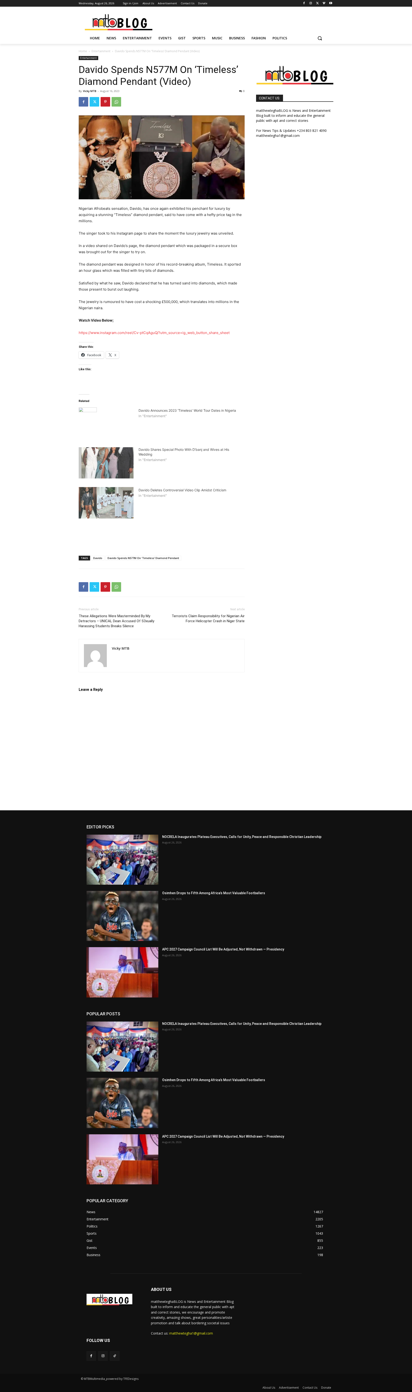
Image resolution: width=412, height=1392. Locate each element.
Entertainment (101, 51)
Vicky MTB (89, 91)
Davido (97, 558)
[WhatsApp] (116, 102)
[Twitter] (317, 3)
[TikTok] (114, 1356)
====
**WORK TO BE COMPLETED**
List each line of the records that contains the string "height", treating uppercase and lowercase letters as different.

**EXPECTED ANSWER**
Image resolution: width=412, height=1392. Locate each element.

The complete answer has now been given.